*** Material for this exercise ***

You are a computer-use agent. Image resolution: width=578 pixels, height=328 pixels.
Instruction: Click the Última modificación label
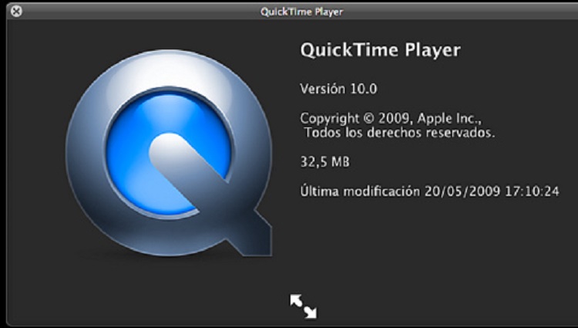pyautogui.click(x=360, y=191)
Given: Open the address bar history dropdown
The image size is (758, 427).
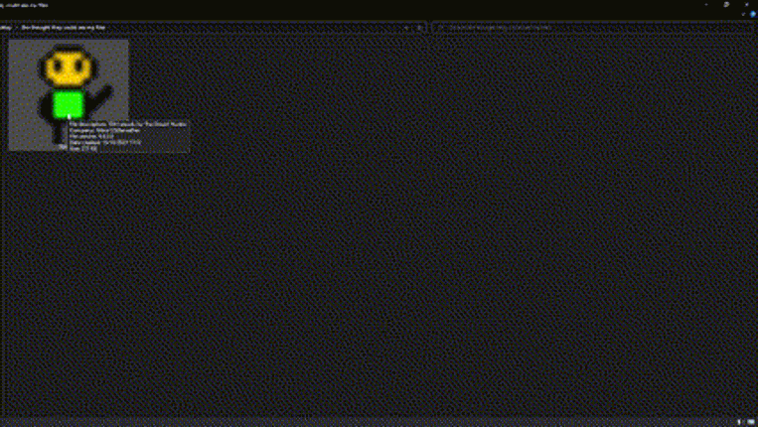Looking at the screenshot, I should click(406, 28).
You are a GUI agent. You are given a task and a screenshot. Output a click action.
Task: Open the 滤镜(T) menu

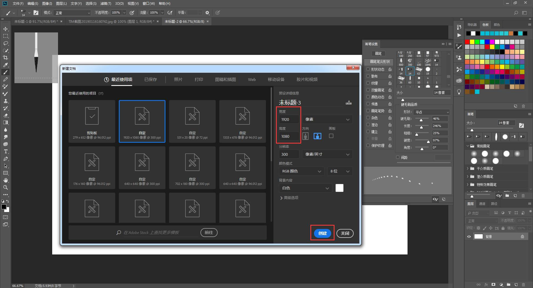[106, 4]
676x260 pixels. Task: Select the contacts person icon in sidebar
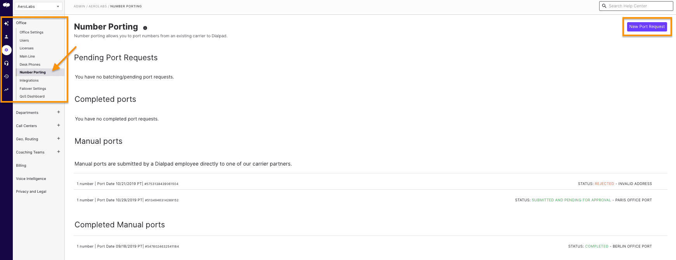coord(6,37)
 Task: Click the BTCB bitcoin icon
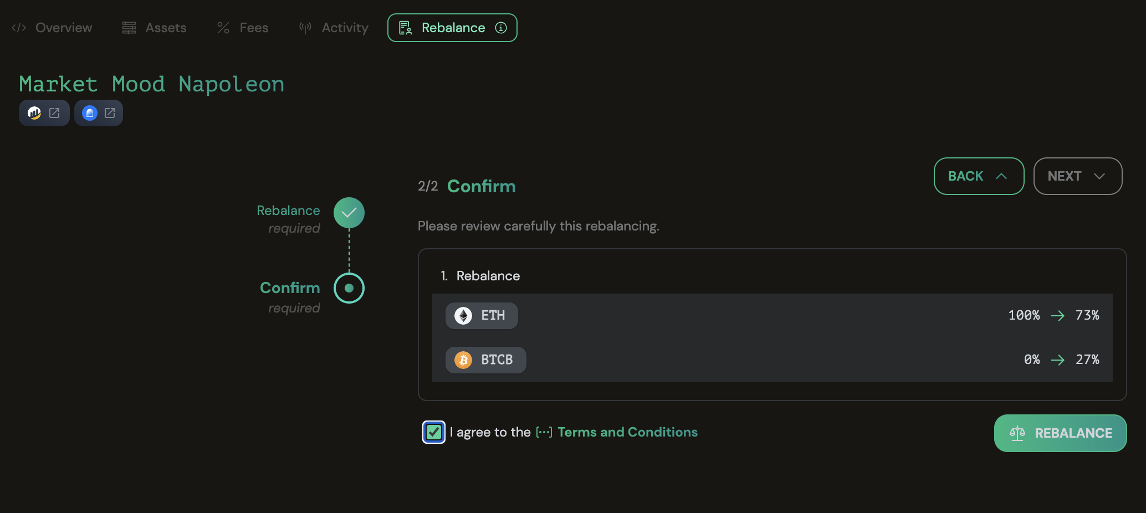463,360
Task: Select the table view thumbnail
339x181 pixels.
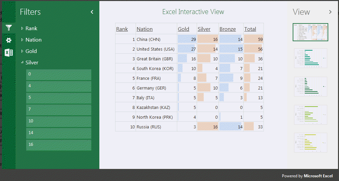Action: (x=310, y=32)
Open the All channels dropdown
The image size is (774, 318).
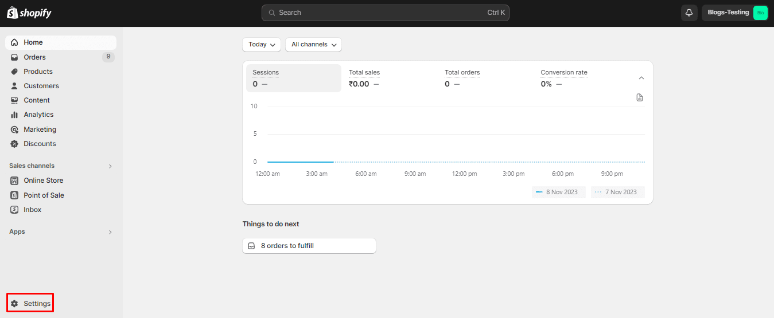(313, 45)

*** End of Material for this exercise ***
*** Material for this exercise ***

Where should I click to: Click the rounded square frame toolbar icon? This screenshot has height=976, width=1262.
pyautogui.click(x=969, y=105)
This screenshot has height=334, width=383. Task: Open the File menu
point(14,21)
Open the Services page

*** End of Material for this exercise ***
*** Material for this exercise ***

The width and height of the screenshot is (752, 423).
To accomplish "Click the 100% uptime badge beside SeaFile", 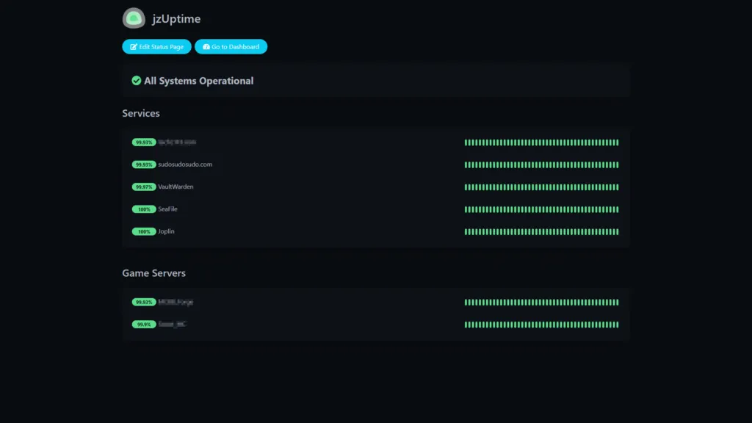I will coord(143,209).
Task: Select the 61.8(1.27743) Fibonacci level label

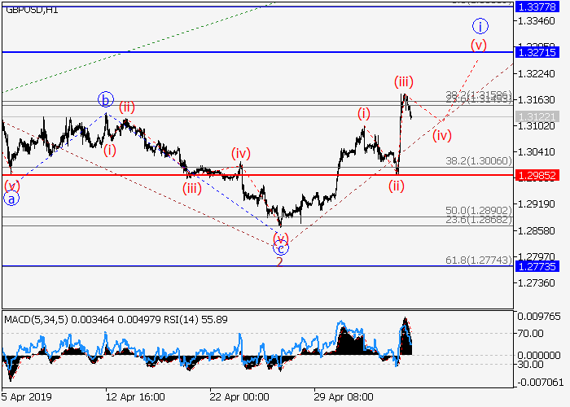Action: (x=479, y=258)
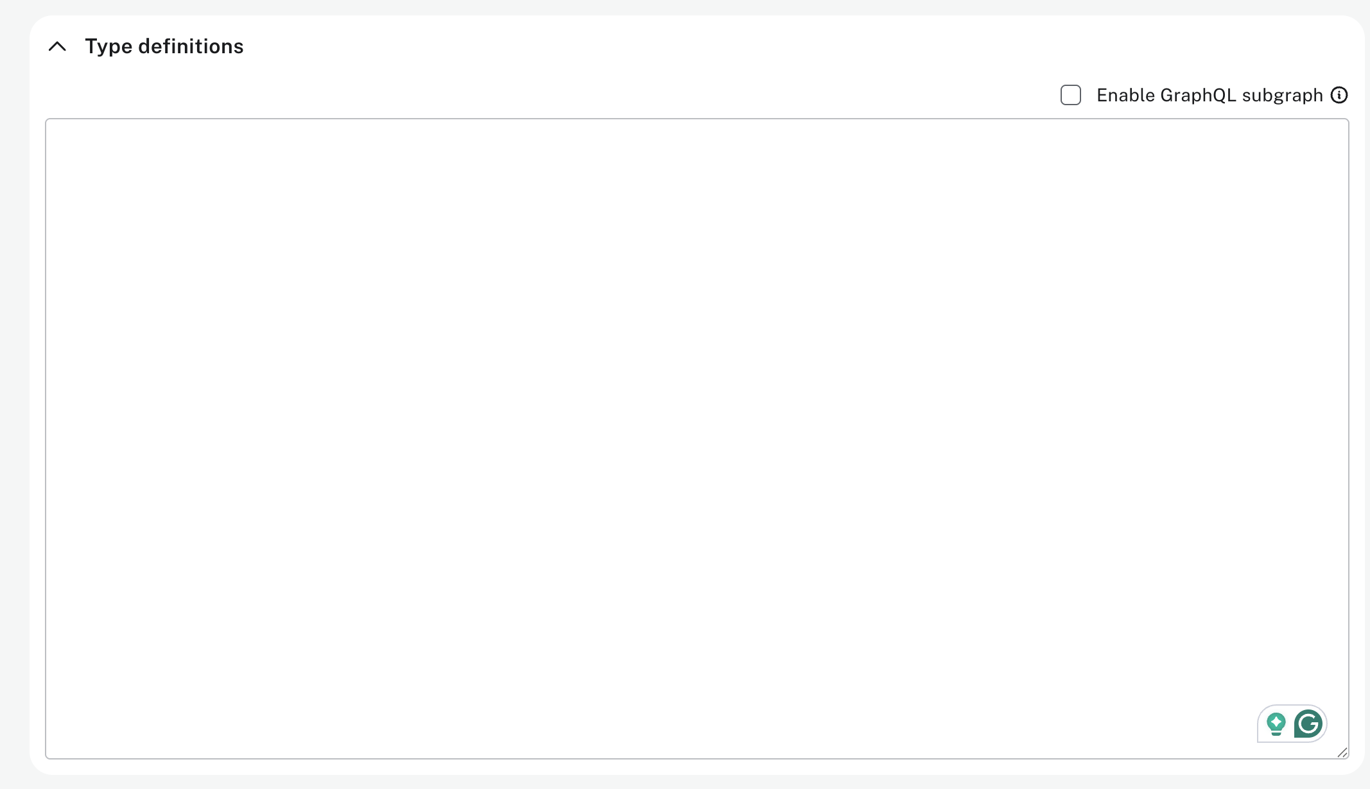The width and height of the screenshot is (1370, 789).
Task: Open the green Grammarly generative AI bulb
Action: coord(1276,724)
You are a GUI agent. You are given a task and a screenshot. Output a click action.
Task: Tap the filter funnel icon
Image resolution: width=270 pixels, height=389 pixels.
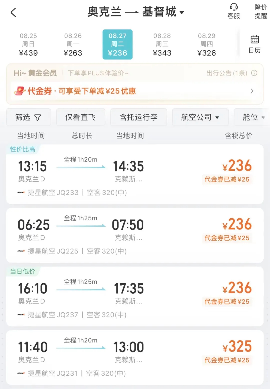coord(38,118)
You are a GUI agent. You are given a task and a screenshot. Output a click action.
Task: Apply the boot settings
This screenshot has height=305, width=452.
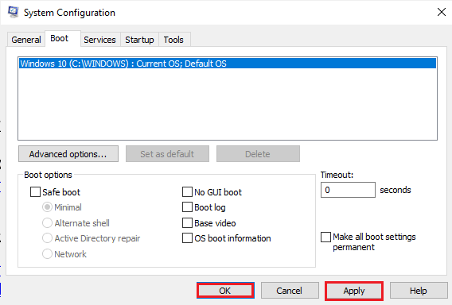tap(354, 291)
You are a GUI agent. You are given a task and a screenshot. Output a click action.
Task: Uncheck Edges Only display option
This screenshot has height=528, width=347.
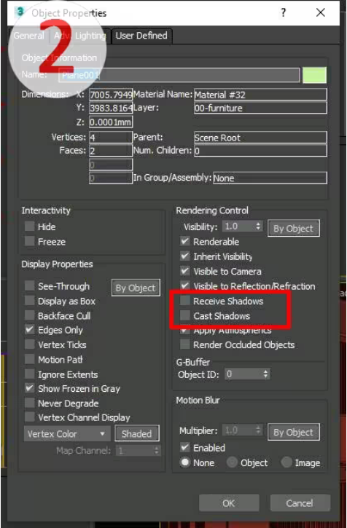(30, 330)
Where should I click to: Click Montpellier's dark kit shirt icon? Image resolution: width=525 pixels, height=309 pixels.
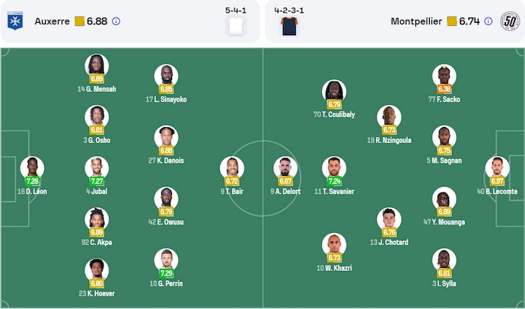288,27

*** End of Material for this exercise ***

◆ What to work on: Copy out the lines above exactly, beginning at the one that contains "This screenshot has height=334, width=383." and ending at the one that contains "Open the Services page".

◆ Solution:
This screenshot has height=334, width=383. Task: Open the File menu
point(14,21)
Open the Services page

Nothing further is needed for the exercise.